Klara Kallstrom & Thobias Fäldt
A Conversation with Julie Fishkin
Photo collaborations are a unique way to view the world through a lens. Despite two very separate pairs of eyes, the ability to hone in on a single subject gives the work added dimension. Klara Källström and Thobias Fäldt teamed up to produce this body of work. They look for unique perspectives onto certain events, capturing the moment that leaves the viewer questioning the context and the potential narrative. They zero in on something curious, scanning the dark exterior of a cold night for a worthwhile moment in time. I spoke with them about their collaborations.
Julie Fishkin: Your images appear to be glimpses of life with a frozen moment in time. Are you constructing a narrative?
Klara Källström & Thobias Fäldt: The narrative is a construction.
Do you hope the viewer becomes an active observer and therefore projects his or her own narrative?
The story is within the viewer. The pictures function differently for each person that sees them, off course. The story is something you make up yourself and the pictures help the imagination. If an individual picture can tell a story on its own, if it doesn’t need explanations, then its an interesting piece of work and can be a part of a bigger plan.
Photographic collaborations are quite interesting. How do you both choose what you will photograph?
We found each other cause we found out we find the same things interesting as motives for a photograph. We have kind of the same background and are brought up under similar circumstances and we guess that has to do with what forms the eye. Our photographs are a lot about culture and time. And Sweden. And we share that. And if you do things long enough, it becomes part of your consciousness. It works both ways; you start seeing things and in the beginning its hard to explain why certain things are more interesting than others. After a while its like these sceneries appear more frequently – maybe cause you developed a strategy to find/see these moments more easily.
Does the collaboration involve a shared vision?
Not sure if there is a clear vision. But definitely we share a big passion.
Most of the images in this selection seem to be night shots. Is there something visually enticing for you about night imagery?

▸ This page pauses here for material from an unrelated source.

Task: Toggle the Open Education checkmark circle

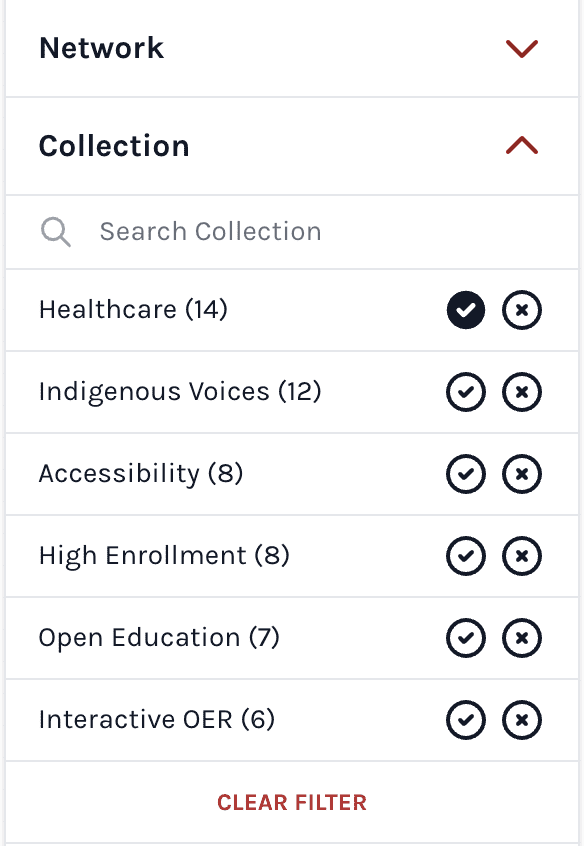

It’s a matter of control and “setting the scene” in the photograph. With image making there are always choices to make, you can choose to take a picture night time or daytime with flash or not. And what hours you choose to be awake. During the last two years we’ve been more active night time than daytime.
Is the geographic location an important aspect of the work?
The geographic location is always an aspect. Avoid the geography or not. If the place is important for the image, then its been shown in the picture. If it is not, it’s better to avoid it. Sometimes it’s disturbing for the viewers imagination if its too much of a link to the place where it was shot.
Thobias is more strict when it comes to erasing the geography. Klara recently made a travelogue in Japan and then the geography was of great importance.
Do you shoot randomly or are your scenes carefully constructed and pre-planned?
We shoot randomly. Never preplanned.
Would you say you look for deliberate elements of mystery, something to preclude any one particular reading of the work?
The post construction is the narrative work and its at that moment you decide what the story really is about. You have all those fragments to play with, put together to something interesting to look at. The pictures raise more questions than answers so the mysterious part is probably an evident part of the work. Its very interesting with photography, that the medium it self in most cases serves to demystify the world – to show us what we could see with our own eyes. Its something that can be used, to produce work that plays with the idea of bringing back the mystery to the well-recognized object.
How has collaborating shaped your individual work?
It’s like our individual work became a part of a bigger plan when we put them together the first time. The individuality is a matter of choice,sometimes you choose to keep your work separately. We don’t share the same brain but often the same thoughts about things.